Joanne and I love the town in which we practice. She grew up here while I grew up just one town over and used to work at a sporting goods store a block from where our practice now stands. One of the challenges of our town, however, is the widespread focus on appearance and the negative fallout that this behavior spawns. Because the latter often shows itself in the form of eating disorders and disordered eating, we set up shop here in order to fill the need for help.

Quite often, patients come into my office and compare themselves to others, but the points of comparison go beyond actors and actresses and more often focus on fellow residents they see in the community. No digital manipulation there, but still, what are they really seeing?

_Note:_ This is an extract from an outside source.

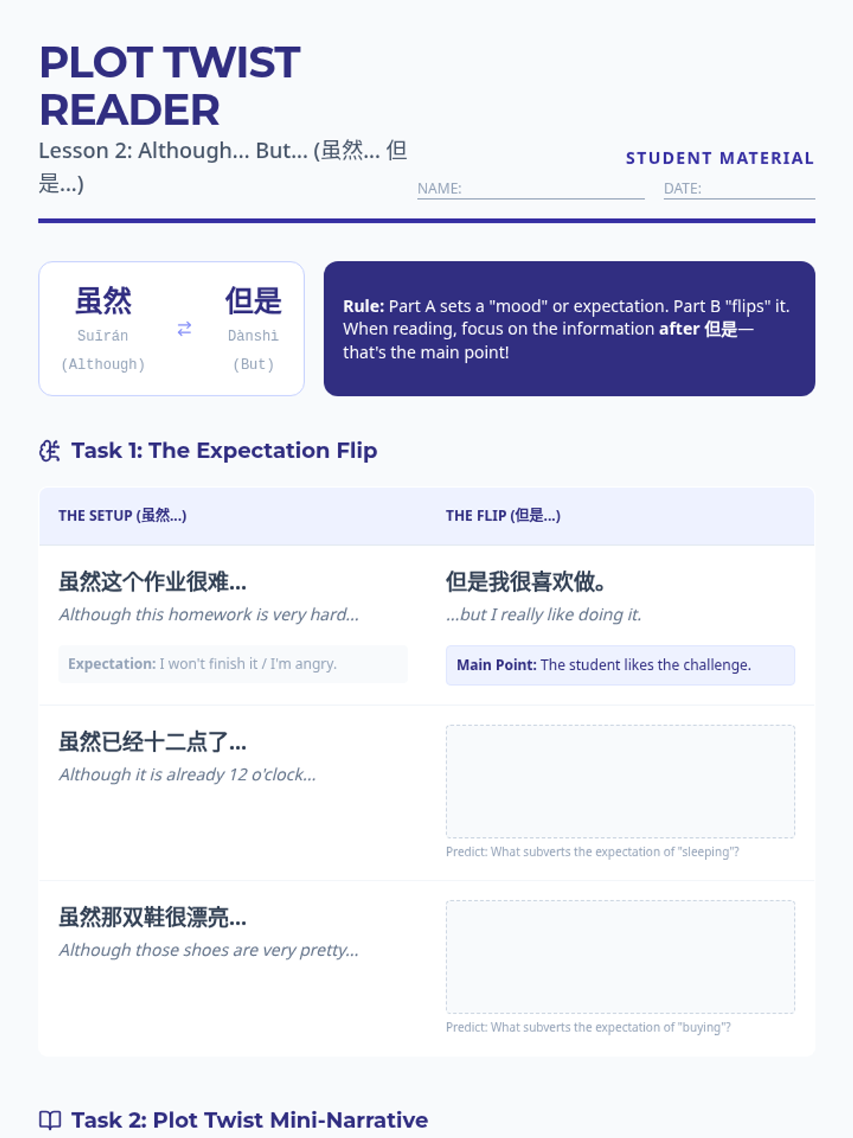Click the sentence 虽然那双鞋很漂亮...
Image resolution: width=853 pixels, height=1138 pixels.
(152, 918)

Unless someone is completely candid with us, we never really know what he or she does or does not do to look a certain way. How do you know that the person who just lost a tremendous amount of weight is not battling a serious disease? Are you really sure that the friend you admire for being supposedly naturally slender is not struggling with anorexia, or that the co-worker you praise for eating the perfect little lunch is not later secretly bingeing on pizza and cupcakes before purging? Do you ever consider that the super buff weight lifter might be on steroids, or that the gym rat who can seemingly go for hours on the stair climber might be ignoring a slew of overuse injuries?

How sure are you that the person whose body you wish you had is any more happy, satisfied, comfortable, or confident with his or her body than you are with your own? Do you recognize the very real possibility that he or she is looking back at you with envy as well?

We never really know what is going on with someone, whether they are on a movie screen or walking down the sidewalk. Given that someone’s appearance tells us nothing about the person other than what he or she looks like, and given the negative consequences that frequently arise from comparing ourselves to others, how is it ever a good idea to make such comparisons?